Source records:
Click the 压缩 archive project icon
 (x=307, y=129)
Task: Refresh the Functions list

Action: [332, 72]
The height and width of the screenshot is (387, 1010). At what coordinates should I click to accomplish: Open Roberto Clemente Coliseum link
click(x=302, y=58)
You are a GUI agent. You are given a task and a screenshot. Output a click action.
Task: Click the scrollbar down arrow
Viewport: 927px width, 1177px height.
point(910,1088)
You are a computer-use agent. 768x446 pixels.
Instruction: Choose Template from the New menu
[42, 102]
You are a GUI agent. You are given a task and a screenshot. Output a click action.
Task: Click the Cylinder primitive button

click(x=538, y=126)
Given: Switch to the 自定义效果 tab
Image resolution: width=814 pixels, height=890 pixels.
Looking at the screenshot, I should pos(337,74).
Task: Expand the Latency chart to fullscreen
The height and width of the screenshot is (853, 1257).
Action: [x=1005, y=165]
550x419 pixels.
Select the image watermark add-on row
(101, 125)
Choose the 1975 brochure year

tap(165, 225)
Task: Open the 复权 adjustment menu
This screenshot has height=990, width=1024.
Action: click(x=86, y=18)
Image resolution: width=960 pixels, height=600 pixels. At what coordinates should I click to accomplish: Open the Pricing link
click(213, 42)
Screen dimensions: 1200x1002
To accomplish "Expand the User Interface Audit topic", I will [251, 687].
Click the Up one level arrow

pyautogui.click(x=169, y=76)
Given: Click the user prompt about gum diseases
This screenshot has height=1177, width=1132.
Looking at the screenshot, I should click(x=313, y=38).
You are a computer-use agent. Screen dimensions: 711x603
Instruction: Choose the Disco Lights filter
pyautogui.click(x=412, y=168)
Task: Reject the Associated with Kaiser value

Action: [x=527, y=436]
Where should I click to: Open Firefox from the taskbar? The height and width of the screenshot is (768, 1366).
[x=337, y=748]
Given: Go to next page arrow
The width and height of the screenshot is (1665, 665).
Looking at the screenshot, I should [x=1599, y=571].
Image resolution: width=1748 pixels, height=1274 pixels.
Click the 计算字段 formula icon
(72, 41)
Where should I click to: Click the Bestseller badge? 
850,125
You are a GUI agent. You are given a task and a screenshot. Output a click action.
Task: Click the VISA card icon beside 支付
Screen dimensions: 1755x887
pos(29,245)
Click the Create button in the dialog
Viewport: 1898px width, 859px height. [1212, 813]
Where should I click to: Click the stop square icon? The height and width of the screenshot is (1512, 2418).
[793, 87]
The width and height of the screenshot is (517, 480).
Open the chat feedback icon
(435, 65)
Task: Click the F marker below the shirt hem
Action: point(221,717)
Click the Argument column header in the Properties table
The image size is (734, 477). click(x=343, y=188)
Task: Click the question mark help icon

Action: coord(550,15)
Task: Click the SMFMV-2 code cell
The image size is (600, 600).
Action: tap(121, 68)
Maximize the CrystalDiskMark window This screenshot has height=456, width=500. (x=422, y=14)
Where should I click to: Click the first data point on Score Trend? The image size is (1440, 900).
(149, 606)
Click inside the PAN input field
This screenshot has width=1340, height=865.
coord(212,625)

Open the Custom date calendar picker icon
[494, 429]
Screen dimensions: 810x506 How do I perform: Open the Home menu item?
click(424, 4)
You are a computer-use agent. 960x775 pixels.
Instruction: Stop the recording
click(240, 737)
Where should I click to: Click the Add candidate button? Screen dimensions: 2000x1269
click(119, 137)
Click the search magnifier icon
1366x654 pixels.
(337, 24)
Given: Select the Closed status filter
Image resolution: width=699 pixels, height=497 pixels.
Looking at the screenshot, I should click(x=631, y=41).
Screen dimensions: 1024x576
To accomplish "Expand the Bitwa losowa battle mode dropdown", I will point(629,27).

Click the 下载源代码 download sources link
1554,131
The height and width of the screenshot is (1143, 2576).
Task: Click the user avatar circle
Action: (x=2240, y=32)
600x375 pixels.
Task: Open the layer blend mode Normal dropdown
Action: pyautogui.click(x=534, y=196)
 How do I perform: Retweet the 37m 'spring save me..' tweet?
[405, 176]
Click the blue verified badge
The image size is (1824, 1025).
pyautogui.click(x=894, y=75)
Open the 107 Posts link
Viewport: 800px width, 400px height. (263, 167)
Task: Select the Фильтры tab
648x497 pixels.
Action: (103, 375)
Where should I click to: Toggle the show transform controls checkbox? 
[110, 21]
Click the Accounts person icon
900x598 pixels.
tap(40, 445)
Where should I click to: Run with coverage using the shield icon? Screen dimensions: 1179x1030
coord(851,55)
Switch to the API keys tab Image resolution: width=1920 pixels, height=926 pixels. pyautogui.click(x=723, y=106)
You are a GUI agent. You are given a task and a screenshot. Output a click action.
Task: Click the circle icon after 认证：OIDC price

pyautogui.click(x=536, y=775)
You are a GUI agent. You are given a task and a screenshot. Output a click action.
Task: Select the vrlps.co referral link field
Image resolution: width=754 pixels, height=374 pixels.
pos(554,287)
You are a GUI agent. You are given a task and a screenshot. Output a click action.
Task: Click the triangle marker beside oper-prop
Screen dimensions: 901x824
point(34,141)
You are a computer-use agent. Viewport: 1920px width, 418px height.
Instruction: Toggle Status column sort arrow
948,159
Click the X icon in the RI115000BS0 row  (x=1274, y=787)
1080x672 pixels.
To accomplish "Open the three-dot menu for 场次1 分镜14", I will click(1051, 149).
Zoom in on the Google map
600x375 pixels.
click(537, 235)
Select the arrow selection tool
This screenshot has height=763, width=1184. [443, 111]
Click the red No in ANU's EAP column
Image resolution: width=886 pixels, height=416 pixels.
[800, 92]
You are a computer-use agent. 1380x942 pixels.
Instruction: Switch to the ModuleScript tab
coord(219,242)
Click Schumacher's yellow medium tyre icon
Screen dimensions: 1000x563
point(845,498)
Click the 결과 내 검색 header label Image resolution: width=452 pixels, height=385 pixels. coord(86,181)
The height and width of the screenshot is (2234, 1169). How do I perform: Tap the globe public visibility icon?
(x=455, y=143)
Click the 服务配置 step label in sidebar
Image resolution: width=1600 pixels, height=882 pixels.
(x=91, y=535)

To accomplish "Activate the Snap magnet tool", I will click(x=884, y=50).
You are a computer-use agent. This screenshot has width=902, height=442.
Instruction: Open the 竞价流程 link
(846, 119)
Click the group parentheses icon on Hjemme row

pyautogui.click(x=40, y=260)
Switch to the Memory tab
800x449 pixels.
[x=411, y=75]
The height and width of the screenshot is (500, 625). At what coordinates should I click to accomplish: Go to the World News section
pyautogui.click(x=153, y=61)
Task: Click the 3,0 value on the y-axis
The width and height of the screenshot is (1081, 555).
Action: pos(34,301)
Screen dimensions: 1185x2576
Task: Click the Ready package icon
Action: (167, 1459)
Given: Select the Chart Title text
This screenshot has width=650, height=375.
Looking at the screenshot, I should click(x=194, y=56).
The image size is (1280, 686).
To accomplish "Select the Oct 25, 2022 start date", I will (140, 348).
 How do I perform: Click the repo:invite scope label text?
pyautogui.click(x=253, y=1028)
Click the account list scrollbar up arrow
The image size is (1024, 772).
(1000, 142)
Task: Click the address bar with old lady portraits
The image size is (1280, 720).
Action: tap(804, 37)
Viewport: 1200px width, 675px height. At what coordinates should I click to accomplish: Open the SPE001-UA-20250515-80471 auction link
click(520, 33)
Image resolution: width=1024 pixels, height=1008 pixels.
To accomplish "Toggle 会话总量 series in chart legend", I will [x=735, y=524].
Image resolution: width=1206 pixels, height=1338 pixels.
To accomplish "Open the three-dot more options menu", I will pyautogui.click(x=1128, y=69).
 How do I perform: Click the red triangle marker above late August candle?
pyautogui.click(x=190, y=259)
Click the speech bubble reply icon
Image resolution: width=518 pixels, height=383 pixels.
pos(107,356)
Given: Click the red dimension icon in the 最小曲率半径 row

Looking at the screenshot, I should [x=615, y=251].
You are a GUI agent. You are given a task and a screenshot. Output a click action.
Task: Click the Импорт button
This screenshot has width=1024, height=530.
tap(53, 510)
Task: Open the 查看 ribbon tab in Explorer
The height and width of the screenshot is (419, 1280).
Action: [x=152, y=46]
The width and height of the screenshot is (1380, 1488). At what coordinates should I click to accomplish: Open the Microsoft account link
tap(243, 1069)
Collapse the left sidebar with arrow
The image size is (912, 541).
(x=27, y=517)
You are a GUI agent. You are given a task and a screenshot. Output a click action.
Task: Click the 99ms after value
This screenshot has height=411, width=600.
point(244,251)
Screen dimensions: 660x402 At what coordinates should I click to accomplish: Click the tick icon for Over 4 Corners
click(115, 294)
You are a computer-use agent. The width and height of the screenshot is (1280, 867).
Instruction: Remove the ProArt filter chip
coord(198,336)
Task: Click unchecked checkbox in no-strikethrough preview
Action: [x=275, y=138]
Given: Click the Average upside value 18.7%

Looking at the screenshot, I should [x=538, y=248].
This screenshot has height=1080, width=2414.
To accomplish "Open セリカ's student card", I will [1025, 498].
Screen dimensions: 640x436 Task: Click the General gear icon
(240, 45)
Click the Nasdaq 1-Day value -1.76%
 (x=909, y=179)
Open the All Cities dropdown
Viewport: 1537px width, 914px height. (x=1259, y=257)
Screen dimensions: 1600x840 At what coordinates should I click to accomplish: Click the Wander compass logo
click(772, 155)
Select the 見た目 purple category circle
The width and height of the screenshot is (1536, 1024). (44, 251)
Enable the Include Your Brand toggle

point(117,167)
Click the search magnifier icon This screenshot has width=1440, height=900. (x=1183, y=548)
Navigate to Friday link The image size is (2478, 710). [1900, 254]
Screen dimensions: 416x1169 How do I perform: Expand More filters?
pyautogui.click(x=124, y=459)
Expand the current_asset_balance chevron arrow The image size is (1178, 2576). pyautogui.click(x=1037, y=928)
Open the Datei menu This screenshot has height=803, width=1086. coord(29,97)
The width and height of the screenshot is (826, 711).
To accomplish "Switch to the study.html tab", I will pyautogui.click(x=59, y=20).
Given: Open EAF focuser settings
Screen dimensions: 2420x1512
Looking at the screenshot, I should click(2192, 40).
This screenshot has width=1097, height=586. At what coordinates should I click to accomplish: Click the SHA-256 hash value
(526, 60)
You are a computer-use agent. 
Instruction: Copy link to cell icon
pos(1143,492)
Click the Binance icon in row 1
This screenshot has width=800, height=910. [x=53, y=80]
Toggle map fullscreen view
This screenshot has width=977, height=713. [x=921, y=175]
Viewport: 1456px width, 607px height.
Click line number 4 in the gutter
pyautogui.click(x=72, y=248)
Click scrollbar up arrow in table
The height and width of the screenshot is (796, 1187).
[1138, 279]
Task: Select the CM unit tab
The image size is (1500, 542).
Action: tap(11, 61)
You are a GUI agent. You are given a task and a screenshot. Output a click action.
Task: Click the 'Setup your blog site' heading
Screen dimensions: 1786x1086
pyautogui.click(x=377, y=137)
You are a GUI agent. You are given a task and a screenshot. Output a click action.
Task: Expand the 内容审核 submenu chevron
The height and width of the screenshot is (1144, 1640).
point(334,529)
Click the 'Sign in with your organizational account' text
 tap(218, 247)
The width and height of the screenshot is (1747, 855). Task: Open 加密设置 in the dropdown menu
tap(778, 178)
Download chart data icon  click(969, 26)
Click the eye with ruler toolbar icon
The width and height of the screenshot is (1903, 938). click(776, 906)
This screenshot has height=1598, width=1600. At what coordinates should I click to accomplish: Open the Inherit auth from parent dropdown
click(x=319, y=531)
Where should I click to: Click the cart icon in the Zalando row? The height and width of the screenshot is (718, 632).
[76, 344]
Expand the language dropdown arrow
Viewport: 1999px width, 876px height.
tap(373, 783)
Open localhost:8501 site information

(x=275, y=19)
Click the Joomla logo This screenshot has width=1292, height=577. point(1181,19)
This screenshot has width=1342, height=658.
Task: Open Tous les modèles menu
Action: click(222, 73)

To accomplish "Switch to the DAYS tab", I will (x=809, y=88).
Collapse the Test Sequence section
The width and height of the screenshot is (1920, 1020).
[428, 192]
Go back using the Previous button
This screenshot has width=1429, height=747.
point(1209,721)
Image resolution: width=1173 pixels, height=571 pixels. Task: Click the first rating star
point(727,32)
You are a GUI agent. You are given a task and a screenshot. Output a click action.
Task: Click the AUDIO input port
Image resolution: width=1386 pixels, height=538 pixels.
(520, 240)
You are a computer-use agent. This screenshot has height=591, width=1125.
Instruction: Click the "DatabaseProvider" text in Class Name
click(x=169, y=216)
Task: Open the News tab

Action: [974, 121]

-- Problem requirements --
Using the entries above, repeat only the lines from the one containing "Instruction: Toggle Status column sort arrow" through the one containing "You are a computer-use agent. 1380x942", end lines included.

-- Exercise output --
Instruction: Toggle Status column sort arrow
948,159
Click the X icon in the RI115000BS0 row  (x=1274, y=787)
1080x672 pixels.
To accomplish "Open the three-dot menu for 场次1 分镜14", I will click(1051, 149).
Zoom in on the Google map
600x375 pixels.
click(537, 235)
Select the arrow selection tool
This screenshot has height=763, width=1184. [443, 111]
Click the red No in ANU's EAP column
Image resolution: width=886 pixels, height=416 pixels.
[800, 92]
You are a computer-use agent. 1380x942 pixels.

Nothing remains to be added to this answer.